A estas declaraciones, el Ministerio de Defensa chino reaccionó con dureza. El vocero Jiang Bin calificó el escenario dibujado por la prensa japonesa como “pura fantasía y una sobreestimación de sus propias capacidades”. En su conferencia de prensa, reivindicó al Fujian como símbolo del salto cualitativo de la Armada china, y aseguró que su capacidad de combate “será probada por los hechos”, además desestimó críticas a la performance del buque, como las del ex capitán de la Marina de EE.UU. Carl Schuster, que había dicho a CNN que el portaaviones solo tiene una capacidad operativa cercana al 60% de un Nimitz estadounidense y no podría combinar despegues y apontajes de manera simultánea.
El Fujian, presentado en 2022, es el mayor buque de guerra jamás construido por China y el tercero de su flota de portaaviones, tras el Liaoning y el Shandong. Lo que lo hace estratégico son sus catapultas electromagnéticas (EMALS), que le permiten lanzar aeronaves más pesadas y con mayor carga útil, acercándose al estándar de los portaaviones estadounidenses. Asimismo, es una plataforma de proyección regional que, en un escenario de crisis por Taiwán o en el Mar de China Oriental, un portaaviones así es clave para sostener operaciones aéreas lejos de la costa continental.

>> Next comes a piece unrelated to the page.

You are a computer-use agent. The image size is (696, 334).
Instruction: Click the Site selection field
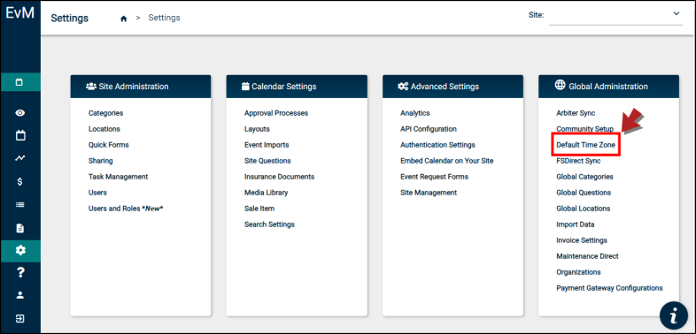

Precisamente por eso, planificadores japoneses y estadounidenses suelen pensar escenarios de alto impacto donde la destrucción de un activo emblemático pueda modificar el rumbo de una guerra, aun sabiendo que ese tipo de ataque implicaría una escalada mayor.
Pero el cruce por el Fujian se suma a una serie de tensiones crecientes, en las que Japón considera que la estabilidad en Taiwán es vital para sus líneas marítimas y su propia seguridad nacional. En paralelo, China sostiene que cualquier intervención japonesa sería una violación de su “integridad territorial” e incluye a Tokio en el marco de la “contención” impulsada por Estados Unidos.